On va créer une communauté d’écoute et de suivi. Nous ne sommes pas médecins mais nous avons assez d’empathie pour soutenir celles et ceux qui doutent, sont perdus ou angoissés ou qui ont juste besoin de parler.
On peut aussi leur indiquer les points relais de recherche sur la maladie de Castleman.
De plus, une fois par an, on fera un évènement pour récolter des dons que nous remettrons à la recherche sur la maladie de Castleman, ce sera sûrement symbolique. Mais cela nous rendra un peu acteurs dans la prise en charge de la maladie au lieu d’être juste patients.
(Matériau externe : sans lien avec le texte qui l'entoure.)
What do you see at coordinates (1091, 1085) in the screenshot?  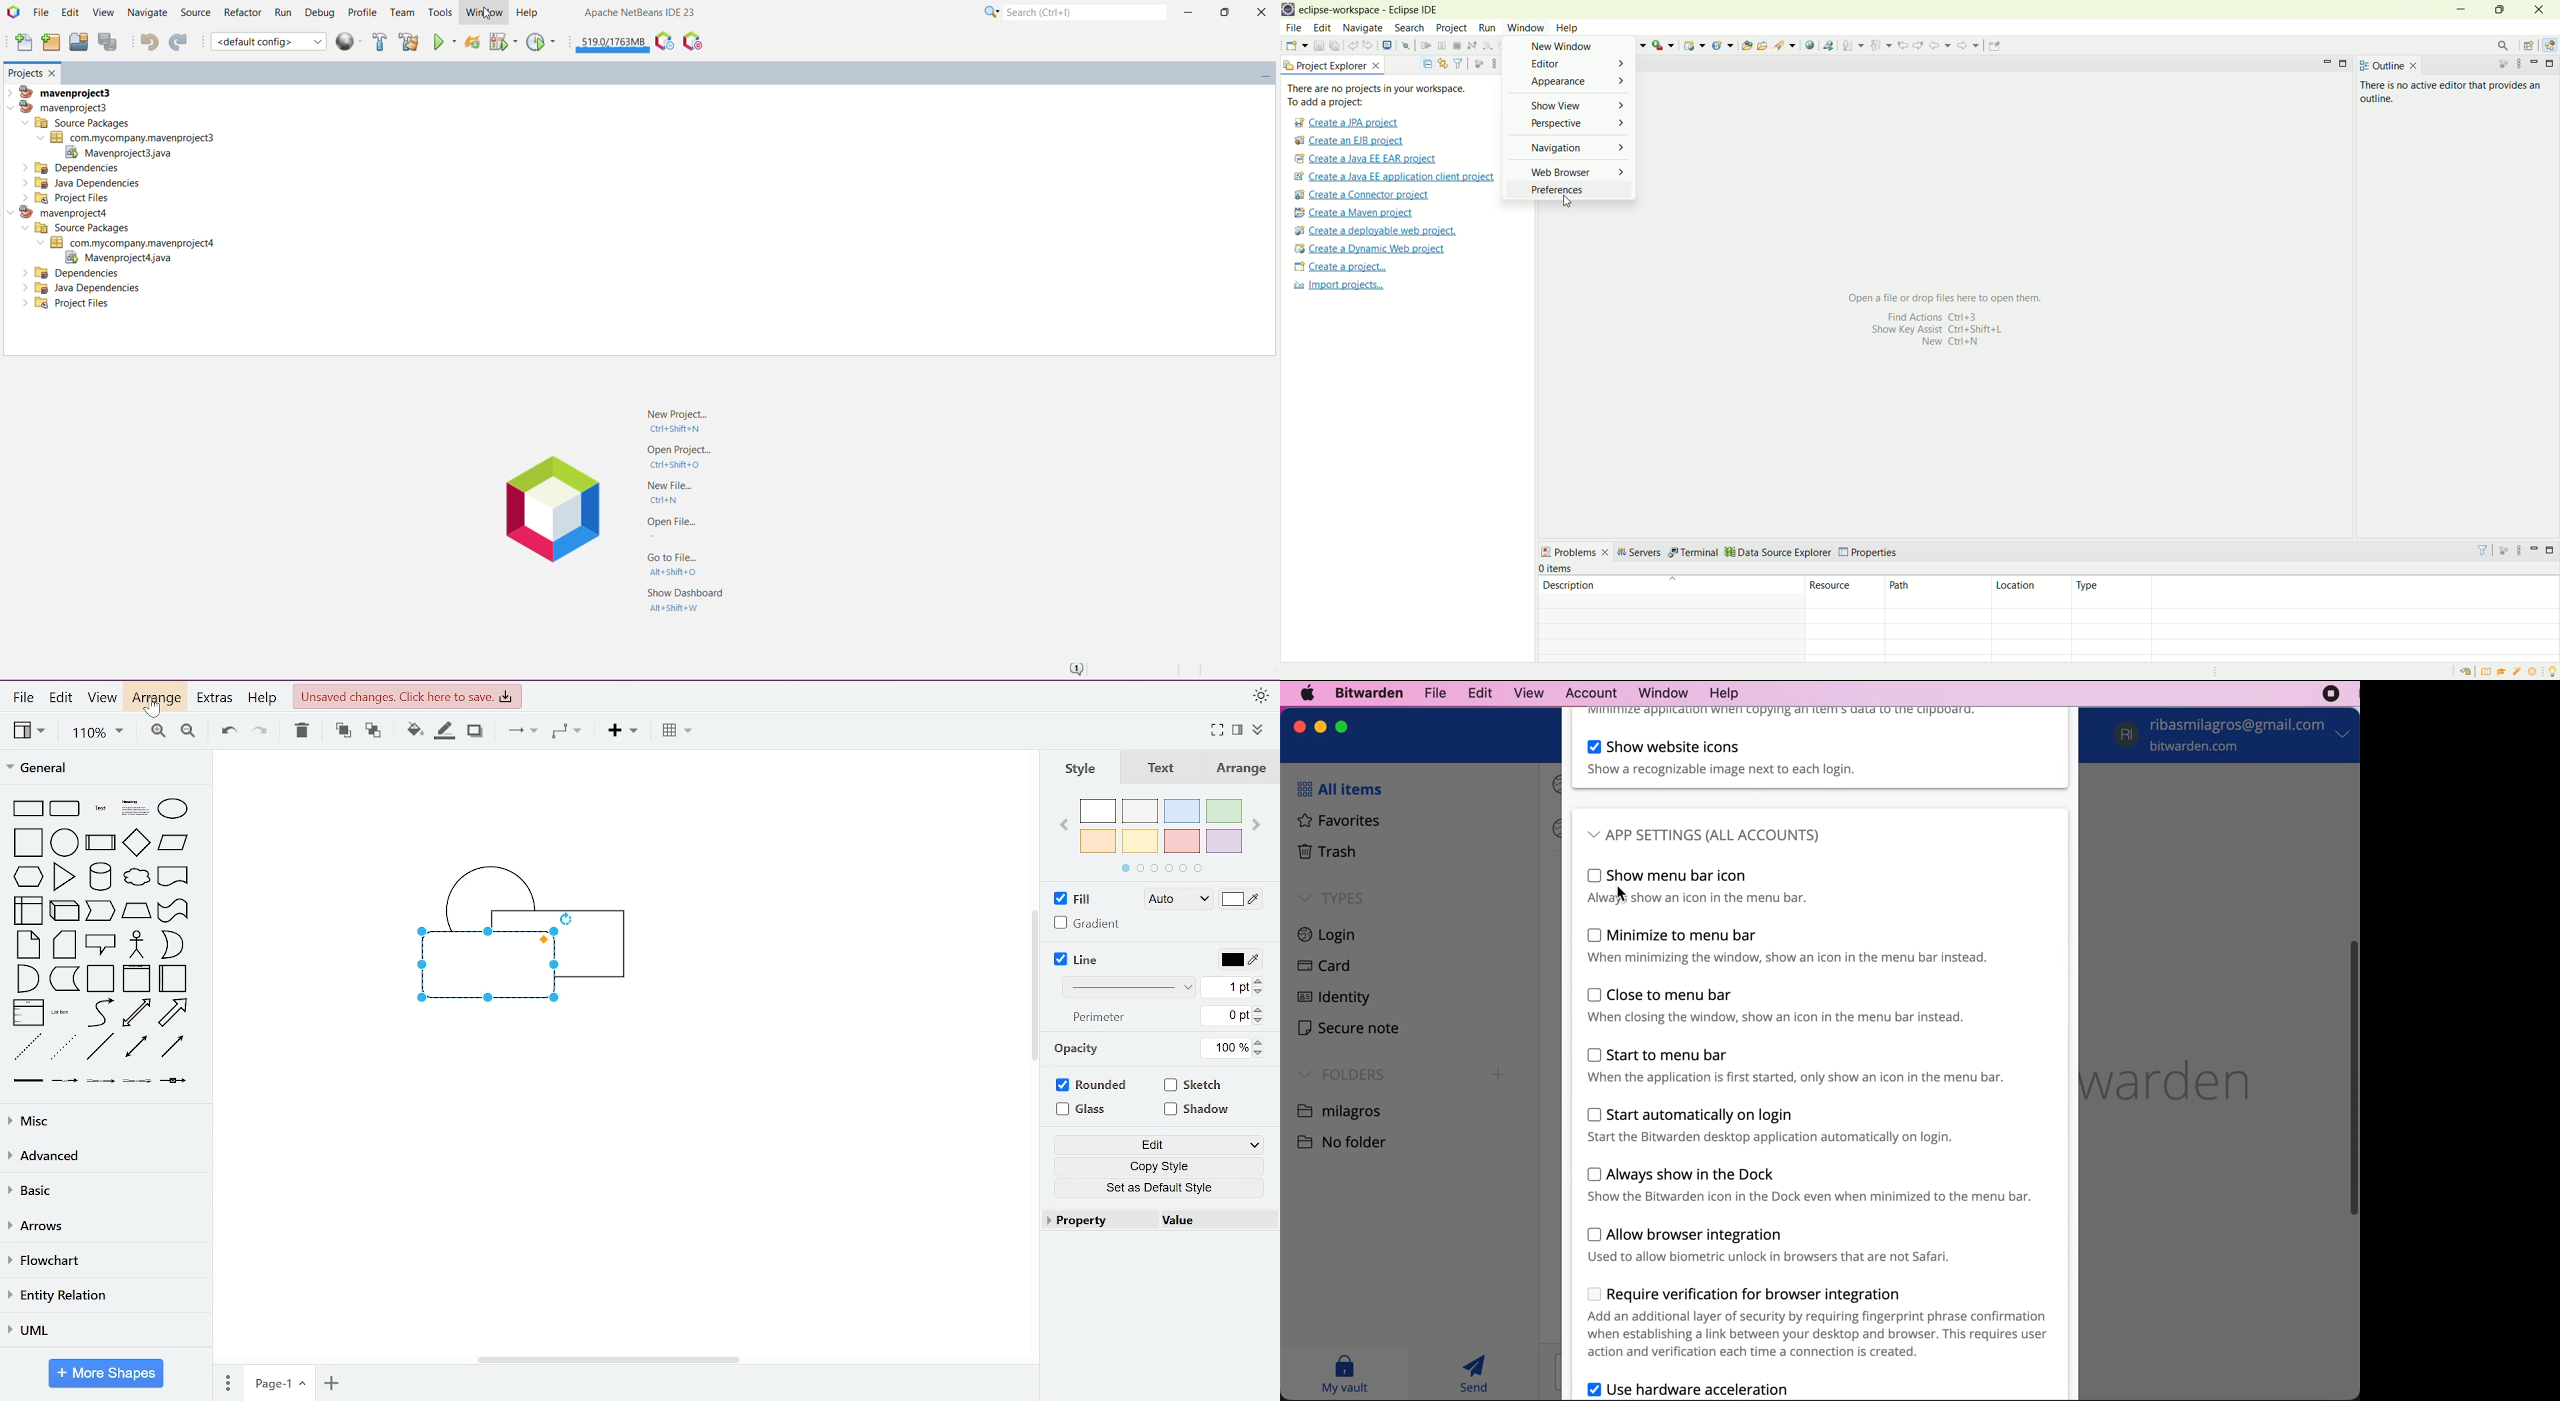 I see `rounded` at bounding box center [1091, 1085].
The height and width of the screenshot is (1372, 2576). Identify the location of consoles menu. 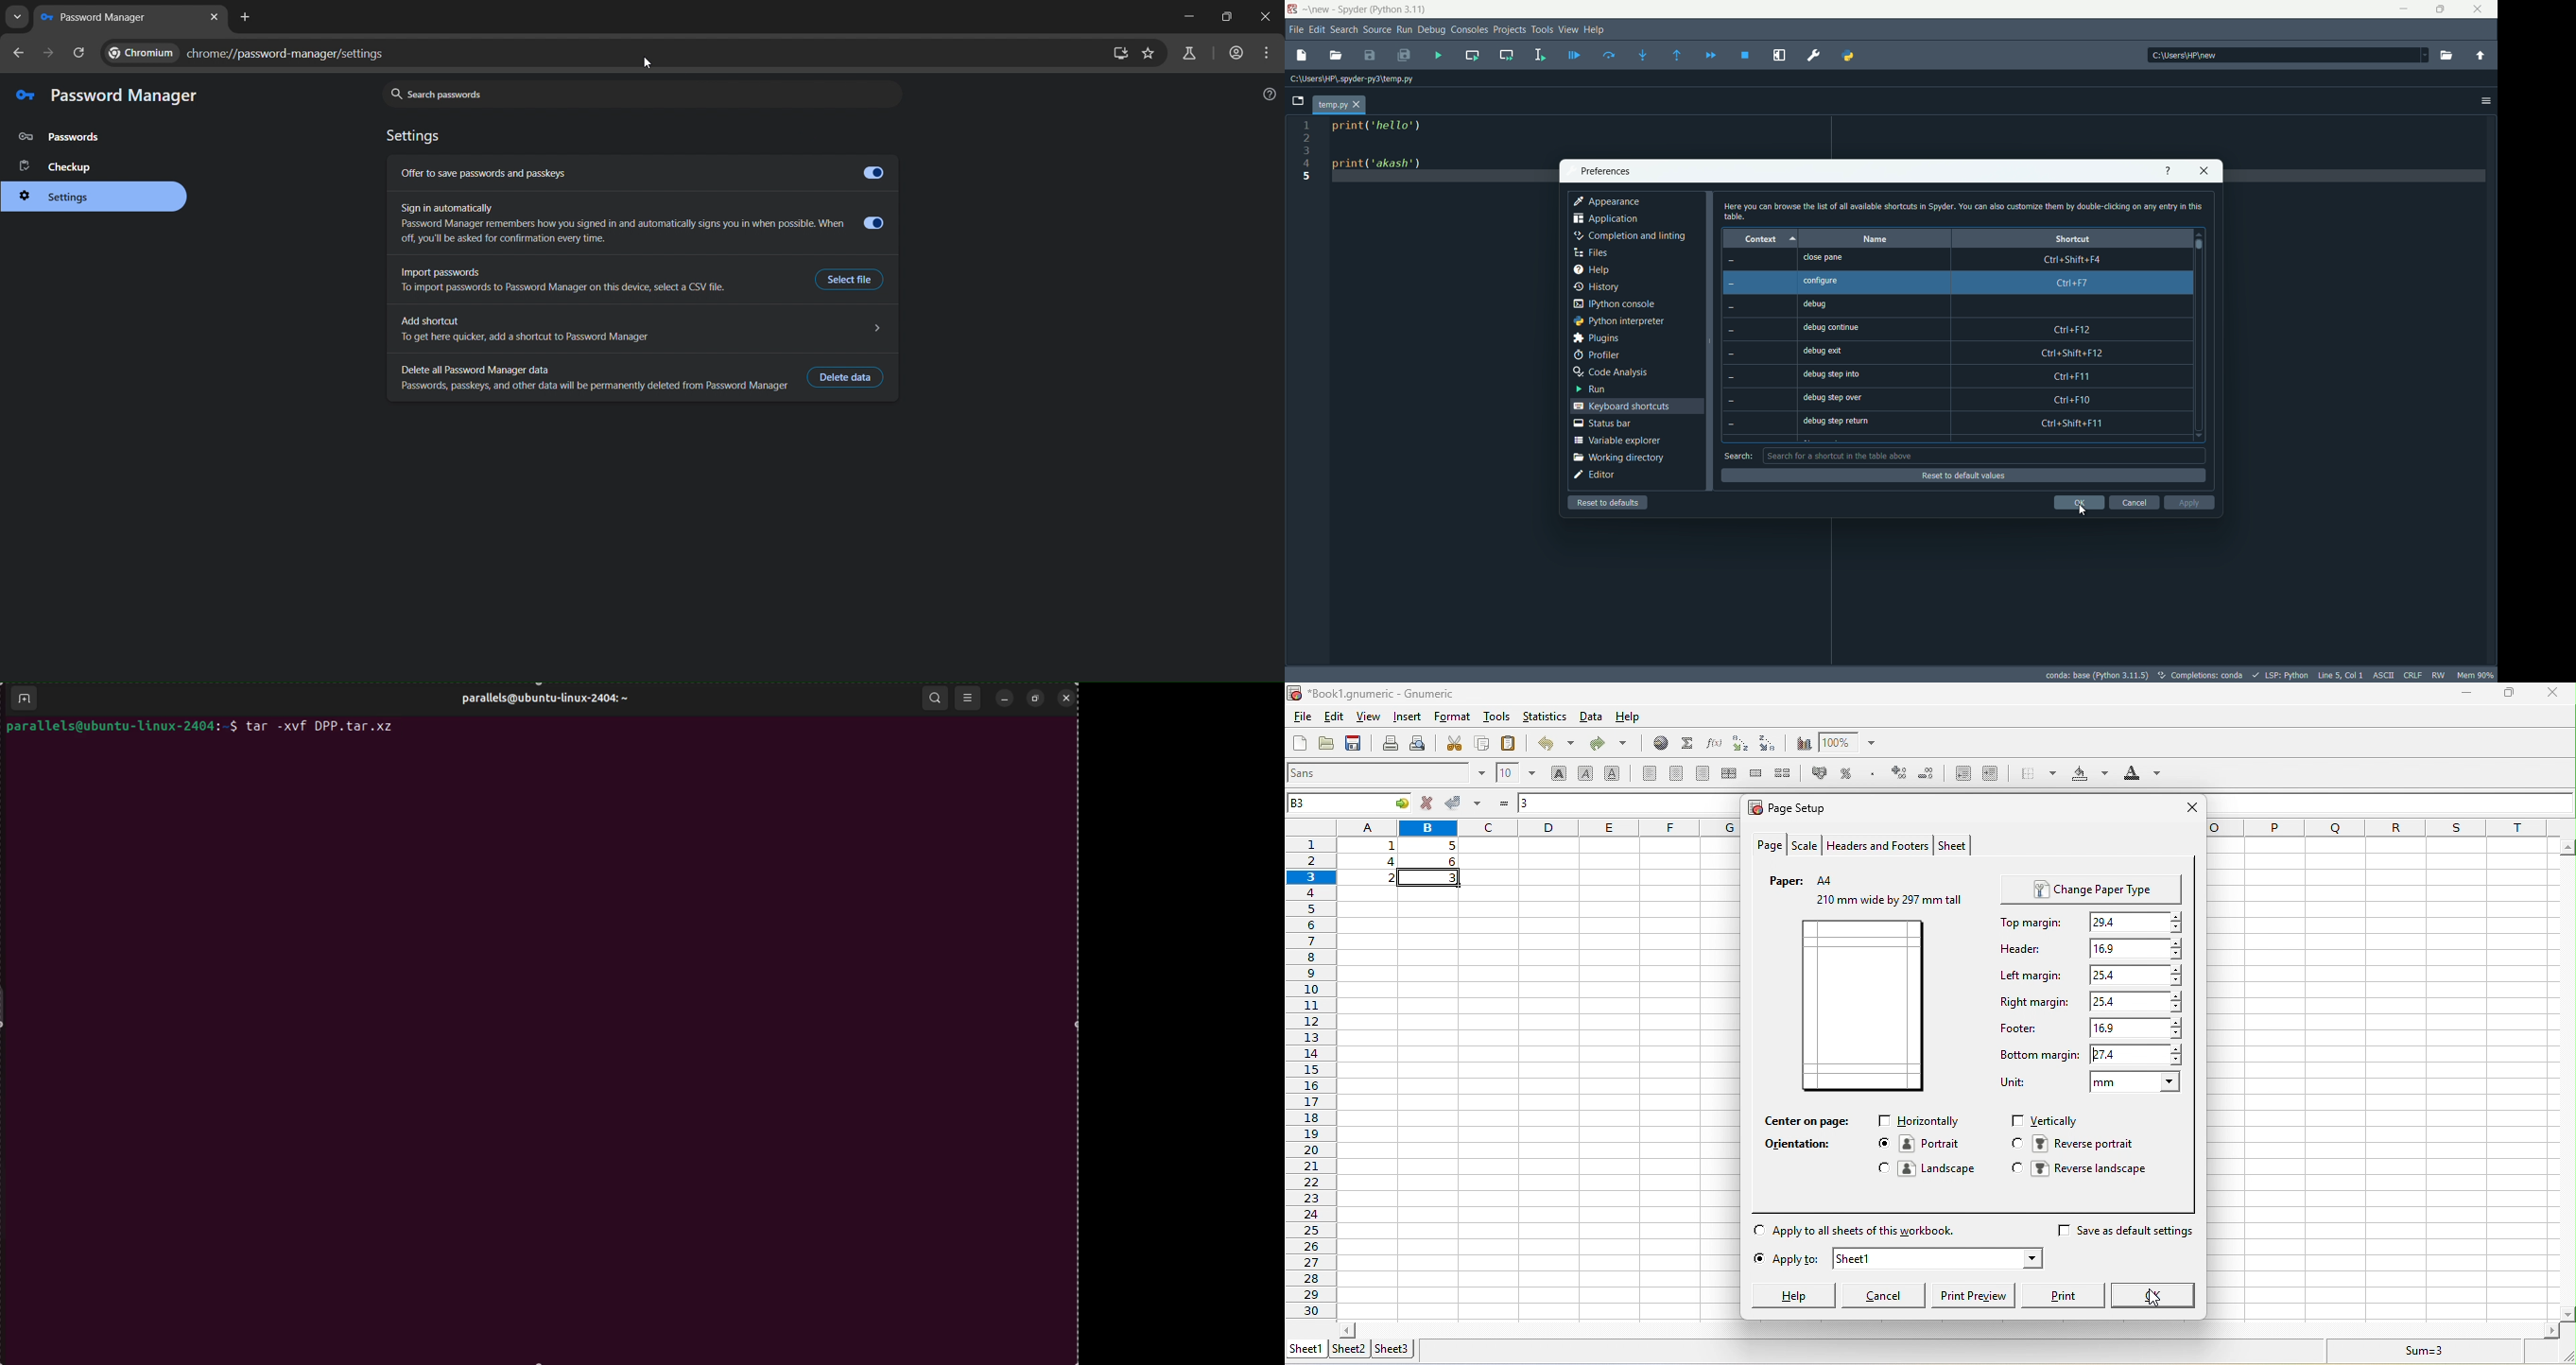
(1470, 30).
Que pensez-vous de la prise en charge de la maladie de Castleman en France, que faudrait-il améliorer ?
En France, il faut réduire le temps de diagnostic, trouver les raisons de l’apparition de la maladie, être plus précis sur ses conséquences annexes et les risques d’apparition d’autres maladies connexes à la Castleman.
Il faut, pour cela, recenser plus précisément tous les malades de la Castleman, donc mieux former les hôpitaux, les médecins, les scientifiques… Comme c’est une maladie au pronostic long, à la durée longue, il faut un accompagnement psychologique du patient et parfois de la famille pour qu’elle accompagne au mieux le malade… La Castleman ce n’est pas un rhume ou dans la tête, ça peut être handicapant.
Chez Carenity, nous avons des membres atteints de la Maladie de Castleman ainsi que des proches de patients, quels conseils donneriez-vous ?
Vous avez en France la chance d’avoir une association qui travaille avec une unité spécialisée dans la maladie de Castleman, rejoignez-nous ! Pour nous enrichir de vos témoignages, vous faire entendre et former une communauté unie dans l’empathie et l’envie d’informer, et de mettre fin à cette maladie.
Avez-vous un dernier message à faire passer ?
Il faut regarder l’avenir avec confiance, pour une maladie si rare en France beaucoup de gens s’en préoccupent, et on peut croire que cela donnera des résultats probants dans les années où quelques décennies qui arrivent.